* **Records for this exercise**:

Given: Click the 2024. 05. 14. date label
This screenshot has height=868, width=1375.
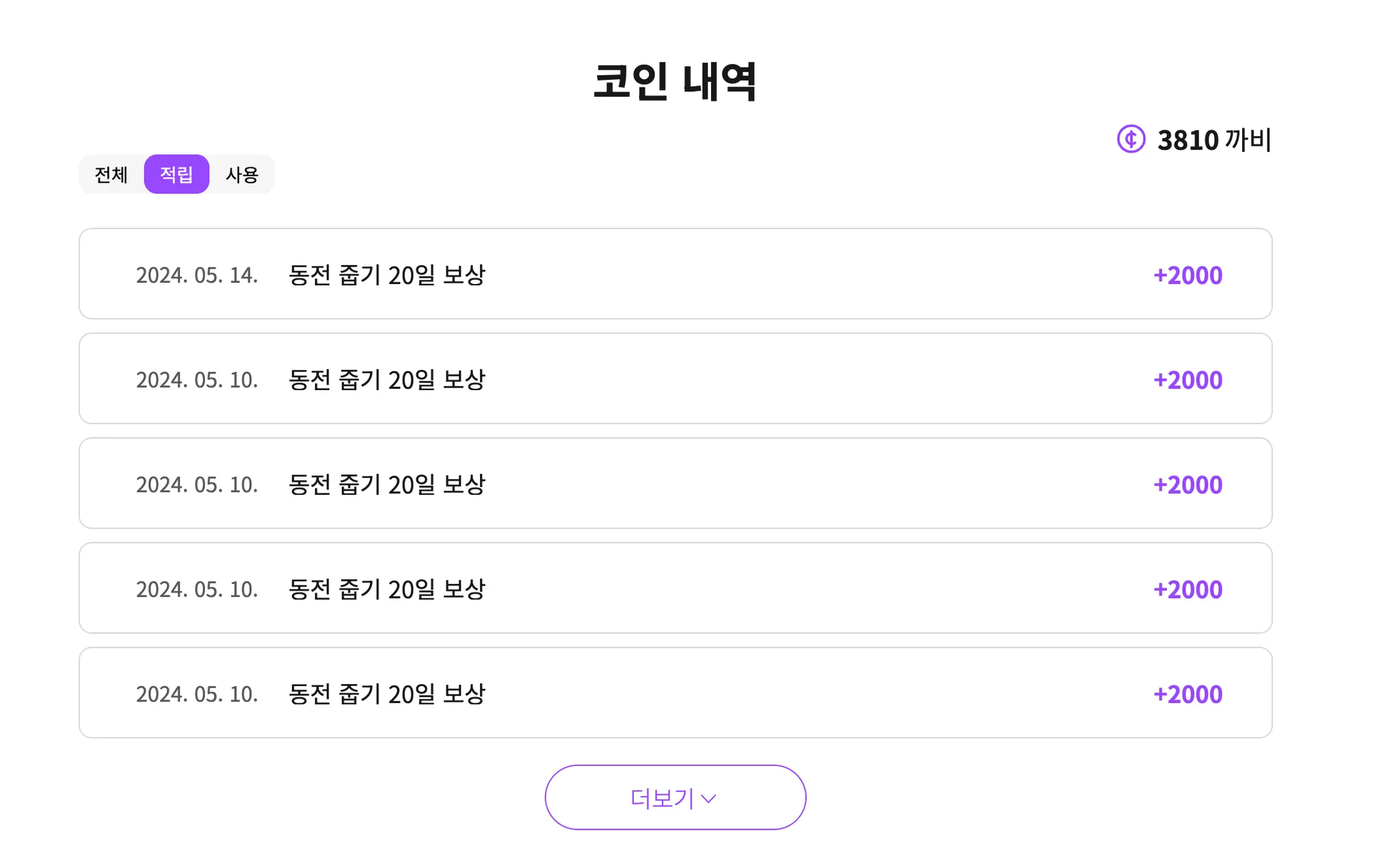Looking at the screenshot, I should click(197, 275).
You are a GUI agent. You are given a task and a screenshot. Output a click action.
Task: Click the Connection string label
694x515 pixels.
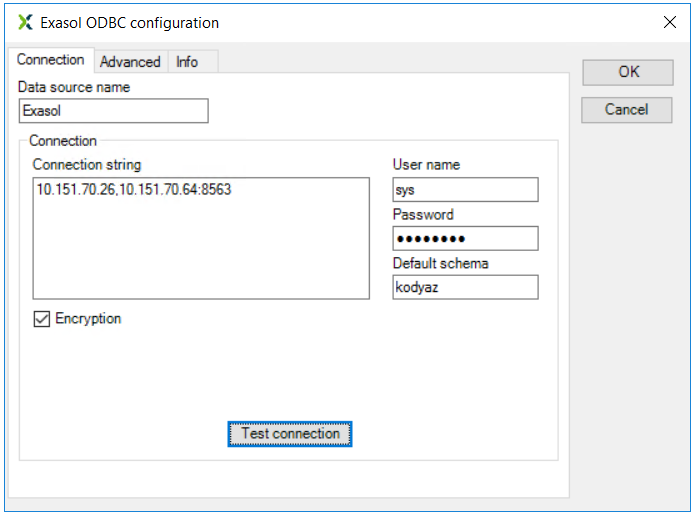click(87, 165)
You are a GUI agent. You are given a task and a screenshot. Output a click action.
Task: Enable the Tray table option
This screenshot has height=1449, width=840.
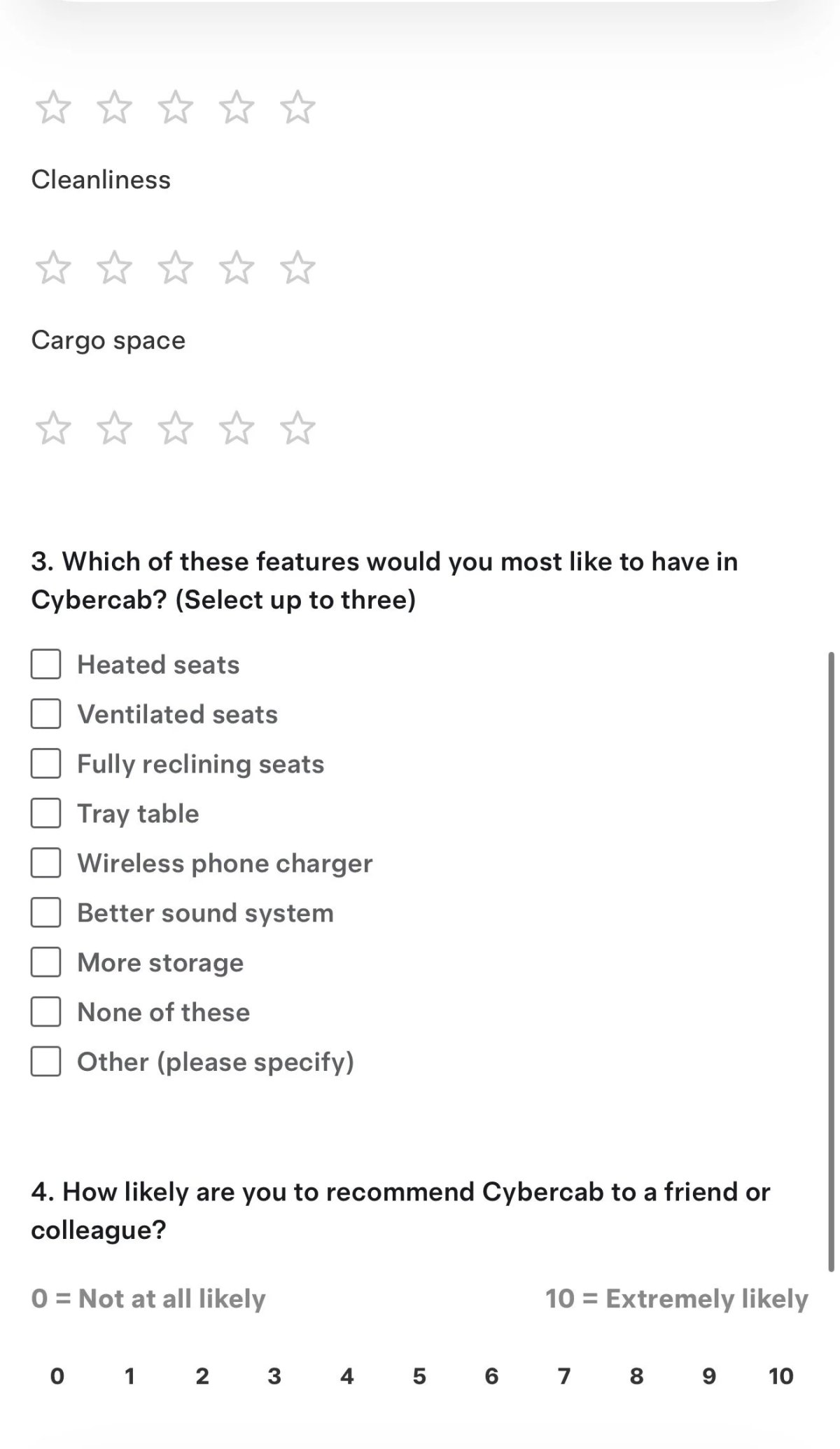point(46,813)
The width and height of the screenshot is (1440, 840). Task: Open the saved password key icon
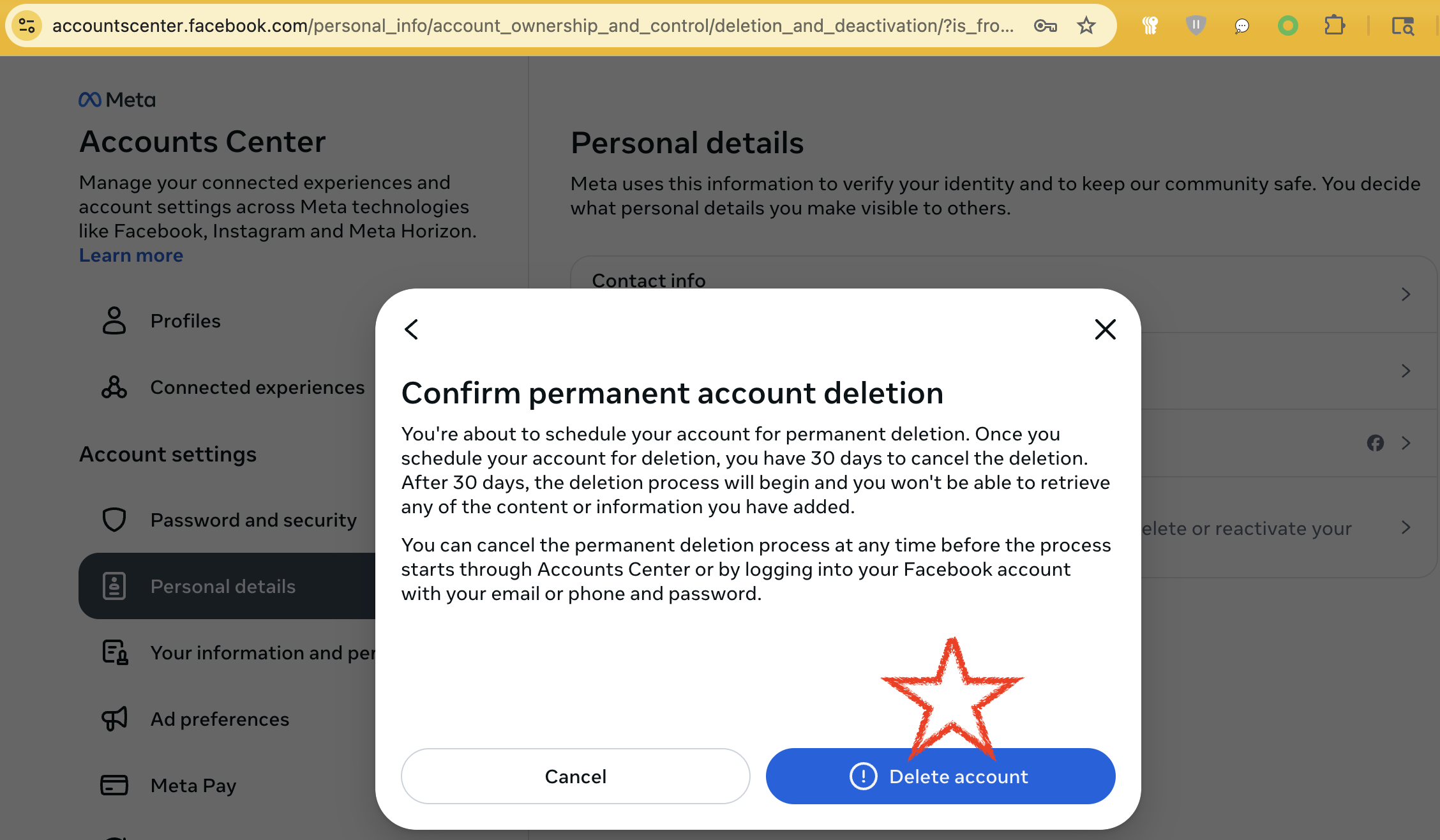click(x=1046, y=26)
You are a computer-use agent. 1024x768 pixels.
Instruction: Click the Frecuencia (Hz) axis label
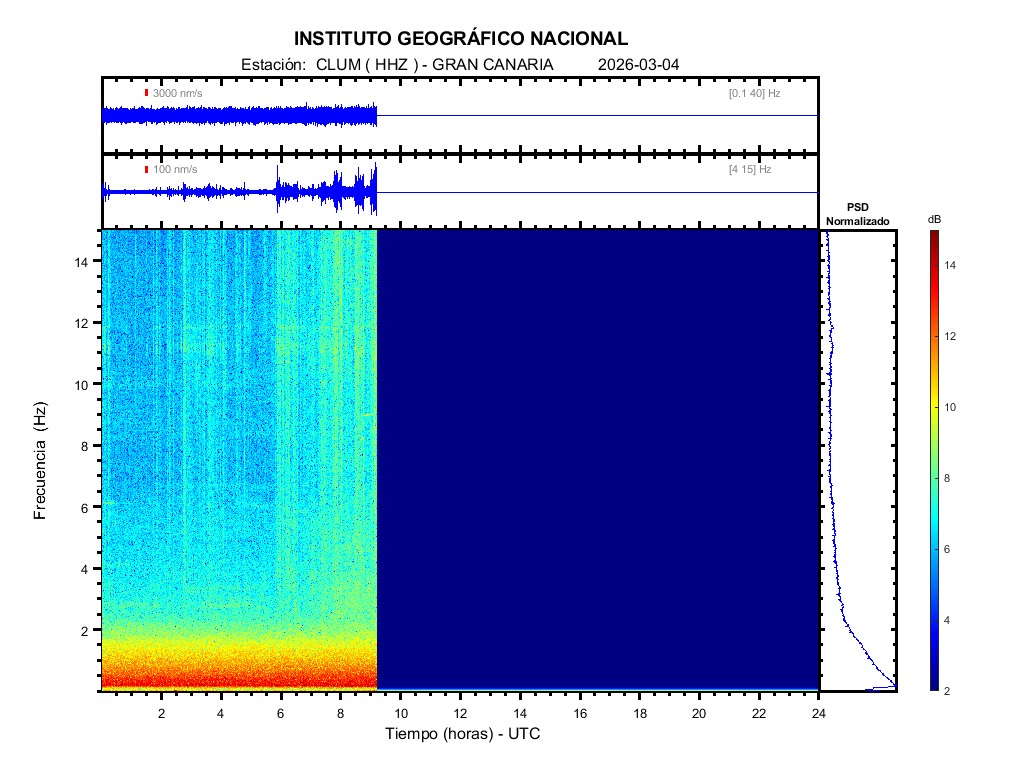pyautogui.click(x=41, y=461)
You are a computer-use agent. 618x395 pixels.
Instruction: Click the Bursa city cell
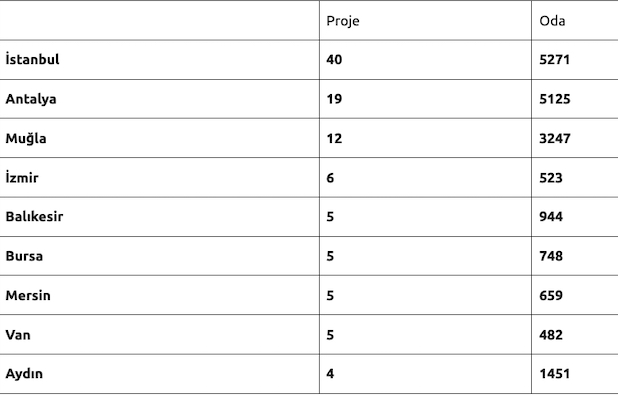pyautogui.click(x=24, y=256)
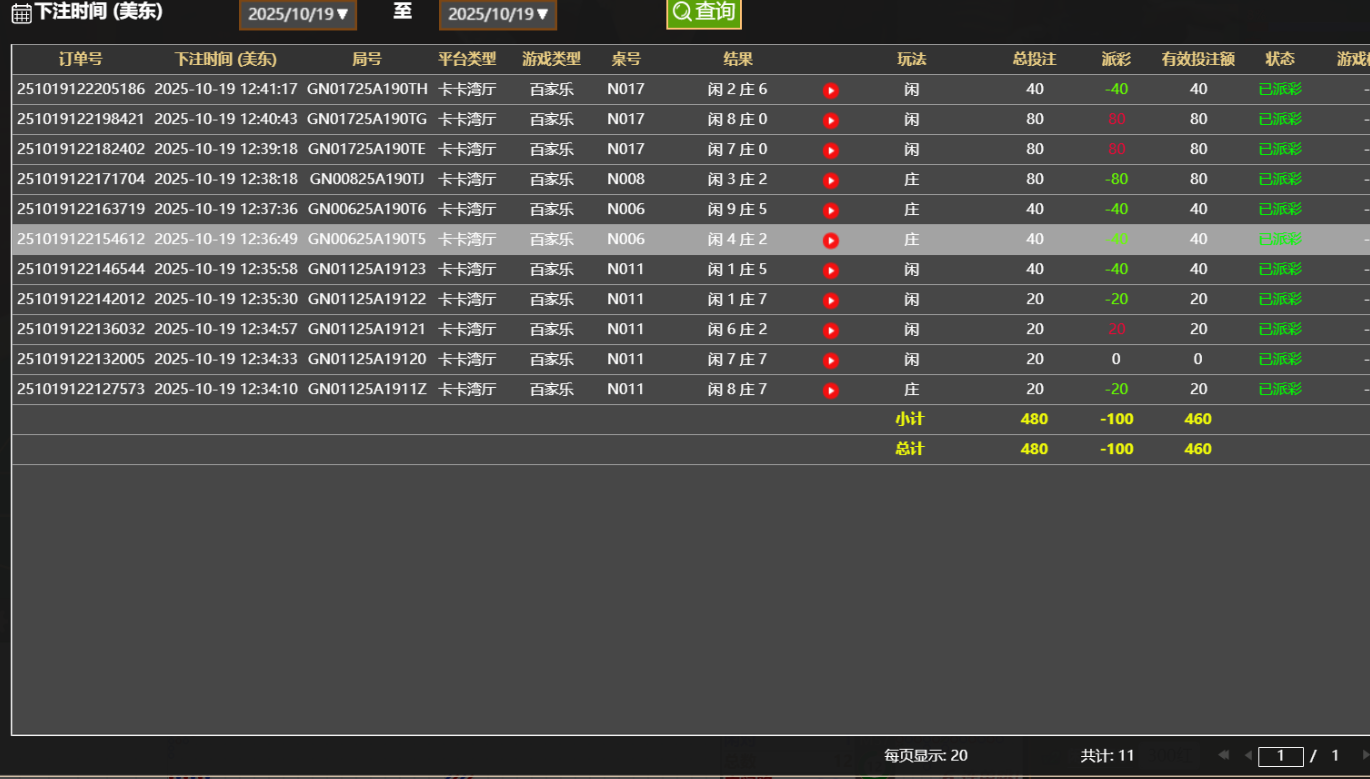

* **Instructions for the task**: Set down exactly, from the line that contains "Instruction: Click the Frecuencia" through the last line of the data, each line as it stands, and leave the pictures out.

* **Task response**:
Instruction: Click the Frecuencia (Hz) axis label
pyautogui.click(x=41, y=461)
You are a computer-use agent. 618x395 pixels.
Instruction: Click the Bursa city cell
pyautogui.click(x=24, y=256)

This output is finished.